Meaning  Nonmedically evacuated patients with concussive blast injury, considered the mildest of the mild combat casualties fared poorly 5 years later compared with combat-deployed controls.

Abstract

Importance  Although previous work has examined clinical outcomes in combat-deployed veterans, questions remain regarding how symptoms evolve or resolve following mild blast traumatic brain injury (TBI) treated in theater and their association with long-term outcomes.

Objective  To characterize 5-year outcome in patients with nonmedically evacuated blast concussion compared with combat-deployed controls and understand what clinical measures collected acutely in theater are associated with 5-year outcome.

Design, Setting, and Participants  A prospective, longitudinal cohort study including 45 service members with mild blast TBI within 7 days of injury (mean 4 days) and 45 combat deployed nonconcussed controls was carried out. Enrollment occurred in Afghanistan at the point of injury with evaluation of 5-year outcome in the United States. The enrollment occurred from March to September 2012 with 5-year follow up completed from April 2017 to May 2018. Data analysis was completed from June to July 2018.

Exposures  Concussive blast TBI. All patients were treated in theater, and none required medical evacuation.

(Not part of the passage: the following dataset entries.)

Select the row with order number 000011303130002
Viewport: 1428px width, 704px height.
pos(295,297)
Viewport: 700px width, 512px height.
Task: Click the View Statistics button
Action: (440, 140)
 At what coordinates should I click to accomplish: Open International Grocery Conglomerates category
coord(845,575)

Main Outcomes and Measures  Clinical measures collected in theater included measures for concussion symptoms, posttraumatic stress disorder (PTSD) symptoms, depression symptoms, balance performance, combat exposure intensity, cognitive performance, and demographics. Five-year outcome evaluation included measures for global disability, neurobehavioral impairment, PTSD symptoms, depression symptoms, and 10 domains of cognitive function. Forward selection multivariate regression was used to determine predictors of 5-year outcome for global disability, neurobehavior impairment, PTSD, and cognitive function.

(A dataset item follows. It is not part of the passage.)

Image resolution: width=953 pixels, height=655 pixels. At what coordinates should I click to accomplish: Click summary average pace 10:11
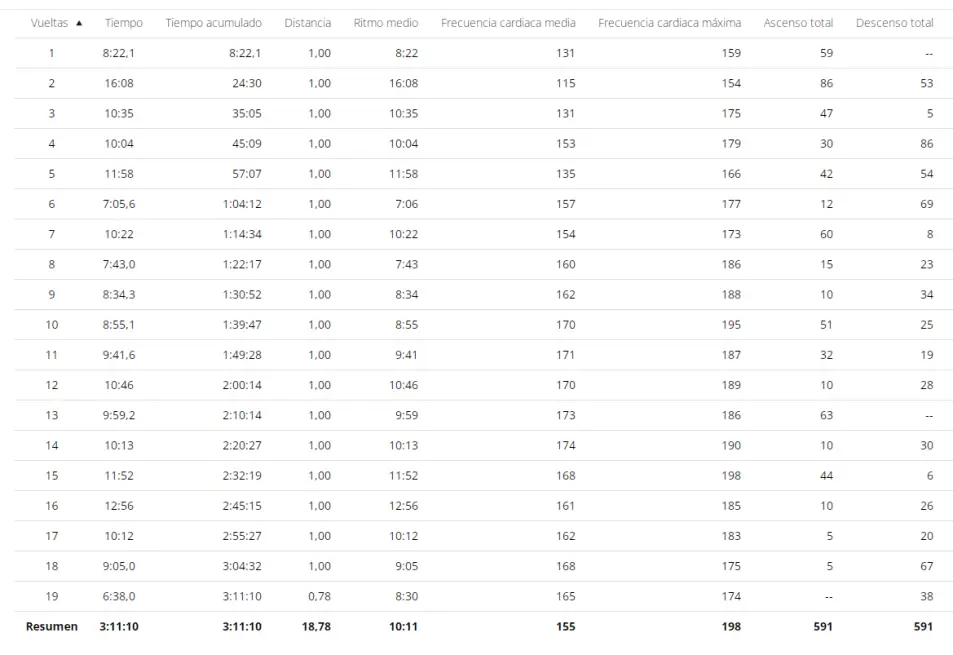[x=403, y=627]
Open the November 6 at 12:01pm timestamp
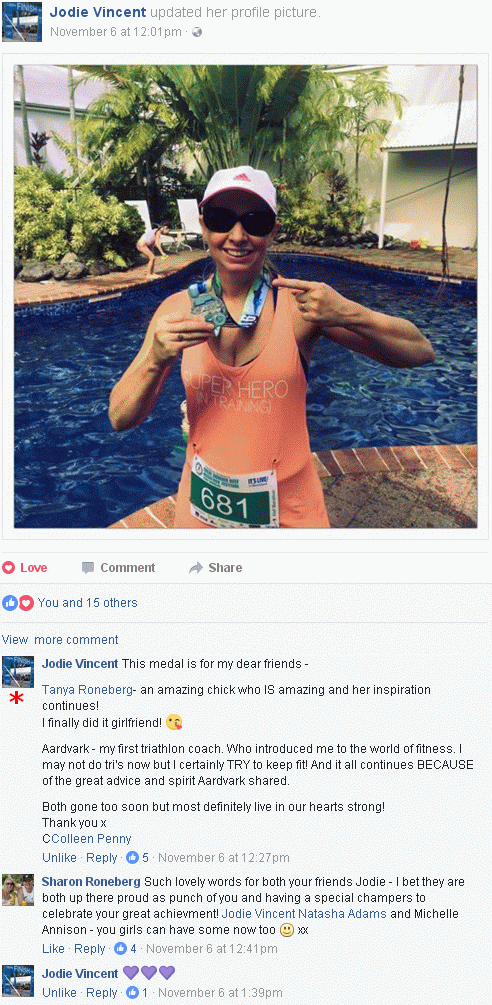492x1005 pixels. [x=115, y=32]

Results  Nonmedically evacuated patients with concussive blast injury (n = 45; 44 men, mean [SD] age, 31 [5] years) fared poorly at 5-year follow-up compared with combat-deployed controls (n = 45; 35 men; mean [SD] age, 34 [7] years) on global disability, neurobehavioral impairment, and psychiatric symptoms, whereas cognitive changes were unremarkable. Acute predictors of 5-year outcome consistently identified TBI diagnosis with contribution from acute concussion and mental health symptoms and select measures of cognitive performance depending on the model for 5-year global disability (area under the curve following bootstrap validation [AUCBV] = 0.79), neurobehavioral impairment (correlation following bootstrap validation [RBV] = 0.60), PTSD severity (RBV = 0.36), or cognitive performance (RBV = 0.34).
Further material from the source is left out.